The study found that the decoder could "predict the meaning of a participant's imagined story or the contents of a viewed silent movie from fMRI data," according to a statement released by the university, and that "when a participant actively listened to a story ... the decoder could identify the meaning of the story that was being actively listened to."

This video shows a decoded segment from brain recordings collected while a user watched a clip from the movie Sintel (© copyright Blender Foundation | sintel.org) without sound. The decoder captures the gist of the movie scene. Video and caption courtesy of Jerry Tang and Dr. Alexander Huth.

"We found the decoder ... could recover the gist of what the user heard," Tang said in the press conference. "[For example, when the user heard] 'I don't have my driver's license yet,' the decoder predicted 'She has not even started to learn how to drive yet.' "

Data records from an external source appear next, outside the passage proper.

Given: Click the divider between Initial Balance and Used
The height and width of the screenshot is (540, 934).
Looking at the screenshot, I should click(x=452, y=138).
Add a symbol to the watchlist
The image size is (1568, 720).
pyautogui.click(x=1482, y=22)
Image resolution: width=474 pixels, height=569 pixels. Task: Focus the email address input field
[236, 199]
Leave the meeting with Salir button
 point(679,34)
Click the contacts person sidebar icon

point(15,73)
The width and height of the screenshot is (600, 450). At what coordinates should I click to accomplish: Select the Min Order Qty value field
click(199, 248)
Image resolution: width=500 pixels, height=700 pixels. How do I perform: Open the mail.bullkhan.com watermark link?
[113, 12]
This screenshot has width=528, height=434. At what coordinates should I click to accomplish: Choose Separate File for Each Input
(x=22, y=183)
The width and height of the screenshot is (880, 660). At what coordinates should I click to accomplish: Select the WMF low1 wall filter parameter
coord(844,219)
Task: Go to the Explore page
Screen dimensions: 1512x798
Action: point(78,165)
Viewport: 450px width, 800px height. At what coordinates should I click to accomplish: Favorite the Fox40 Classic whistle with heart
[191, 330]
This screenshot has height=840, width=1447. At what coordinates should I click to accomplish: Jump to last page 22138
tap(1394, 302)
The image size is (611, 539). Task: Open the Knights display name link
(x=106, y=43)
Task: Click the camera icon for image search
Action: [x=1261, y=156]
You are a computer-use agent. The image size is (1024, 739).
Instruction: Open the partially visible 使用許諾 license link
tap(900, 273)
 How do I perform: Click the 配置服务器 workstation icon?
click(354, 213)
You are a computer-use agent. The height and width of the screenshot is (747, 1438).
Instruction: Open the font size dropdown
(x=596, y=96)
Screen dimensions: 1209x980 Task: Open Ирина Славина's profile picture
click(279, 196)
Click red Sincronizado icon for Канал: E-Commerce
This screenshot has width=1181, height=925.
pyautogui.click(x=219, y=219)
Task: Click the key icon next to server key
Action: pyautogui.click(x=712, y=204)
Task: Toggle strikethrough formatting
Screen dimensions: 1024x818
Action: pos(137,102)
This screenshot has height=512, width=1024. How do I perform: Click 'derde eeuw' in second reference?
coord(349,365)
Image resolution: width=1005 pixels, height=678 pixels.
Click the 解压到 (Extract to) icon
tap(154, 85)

The team also performed a "privacy analysis" for the decoder, discovering that when it was trained on one participant's fMRI data, its ability to predict responses from another individual was limited.

"You can't train a decoder on one person and then run it on another person," Tang said.

Finally, the group tested whether the decoder would work without subject cooperation, noting that "nobody's brain should be decoded without permission," and whether it could be undermined by study subjects through counting, listing animals, or telling themselves a different story silently in their heads.

"Especially naming animals and [alternative stories] sabotaged the decoder," Tang said.

The study underscores the importance of careful research on the privacy implications of decoder technology, according to Tang.

"While this technology is in its infancy it's important to regulate what it can and can't be used for," he cautioned. "If it can eventually be used without a person's permission, there will have to be [stringent] regulatory processes, as a prediction framework could have negative consequences if misused."

The group has made its custom decoding code available at github.com/HuthLab/semantic-decoding.

Disclosure: Huth and Tang have submitted a patent application under the auspices of the University of Texas System directly connected to this research.